Literature DB >> 1937008

Low-usage codons in Escherichia coli, yeast, fruit fly and primates.

S P Zhang1, G Zubay, E Goldman.   

Abstract

Codon usage is compared between four classes of species, with an emphasis on characterization of low-usage codons. The classes of species analyzed include the bacterium Escherichia coli (ECO), the yeast Saccharomyces cerevisiae (YSC), the fruit fly Drosophila melanogaster (DRO), and several species of primates (PRI) (taken as a group; includes eleven species for which nucleotide sequence data have been reported to GenBank, however, greater than 90% of the sequences were from Homo sapiens). The number of protein-coding sequences analyzed were 968 for ECO, 484 for YSC, 244 for DRO, and 1518 for PRI. Three methods have been used to determine low-usage codons in these species. The first and most common way of assessing codon usage is by summing the number of time codons appear in reading frames of the genome in question.
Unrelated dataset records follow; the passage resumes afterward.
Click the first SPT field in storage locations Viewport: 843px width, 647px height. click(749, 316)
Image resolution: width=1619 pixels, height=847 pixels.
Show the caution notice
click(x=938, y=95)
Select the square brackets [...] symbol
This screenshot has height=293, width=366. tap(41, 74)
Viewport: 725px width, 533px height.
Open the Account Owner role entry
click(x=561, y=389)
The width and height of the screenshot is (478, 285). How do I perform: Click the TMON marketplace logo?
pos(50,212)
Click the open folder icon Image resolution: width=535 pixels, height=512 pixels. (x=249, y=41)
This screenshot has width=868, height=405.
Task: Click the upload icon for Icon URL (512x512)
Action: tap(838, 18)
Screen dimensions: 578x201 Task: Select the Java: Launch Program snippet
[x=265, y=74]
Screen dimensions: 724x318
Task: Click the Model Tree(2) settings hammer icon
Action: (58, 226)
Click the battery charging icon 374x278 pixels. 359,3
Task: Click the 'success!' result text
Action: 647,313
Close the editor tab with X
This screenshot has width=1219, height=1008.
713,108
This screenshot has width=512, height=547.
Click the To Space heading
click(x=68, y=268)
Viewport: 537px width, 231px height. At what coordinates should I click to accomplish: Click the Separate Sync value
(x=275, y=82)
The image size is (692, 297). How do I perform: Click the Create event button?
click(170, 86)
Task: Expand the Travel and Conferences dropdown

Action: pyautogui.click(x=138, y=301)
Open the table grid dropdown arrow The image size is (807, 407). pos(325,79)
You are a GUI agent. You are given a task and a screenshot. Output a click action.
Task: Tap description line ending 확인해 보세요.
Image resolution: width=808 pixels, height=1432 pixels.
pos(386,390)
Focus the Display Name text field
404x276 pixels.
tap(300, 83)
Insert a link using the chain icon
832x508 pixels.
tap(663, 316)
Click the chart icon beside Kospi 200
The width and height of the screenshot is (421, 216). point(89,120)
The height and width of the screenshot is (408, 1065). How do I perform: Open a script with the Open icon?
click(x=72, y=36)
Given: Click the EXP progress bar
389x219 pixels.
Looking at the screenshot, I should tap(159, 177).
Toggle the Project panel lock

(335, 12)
The second way is to examine the distribution of usage in different genes by scoring the number of protein reading frames in which a particular codon does not appear. The third way starts with a similar notion, but instead considers combinations of codons that are missing from the maximum number of genes. These three methods give very similar results. Each species has a unique combination of eight least-used codons, but all species contain the arginine codons, CGA and CGG. The agreement between YSC and PRI is particularly striking as they share six low-usage codons. All six carry the dinucleotide sequence, CG. The eight least-used codons in PRI include all codons that contain the CG dinucleotide sequence. Low-usage codons are clearly avoided in genes encoding abundant proteins for ECO, YSC DRO. In all species, proteins containing a high percentage of low-usage codons could be characterized as cases where an excess of the protein could be detrimental. Low codon usage is relatively insensitive to gross base composition. However, dinucleotide usage can sometimes influence codon usage. This is particularly notable in the case of CG dinucleotides in PRI.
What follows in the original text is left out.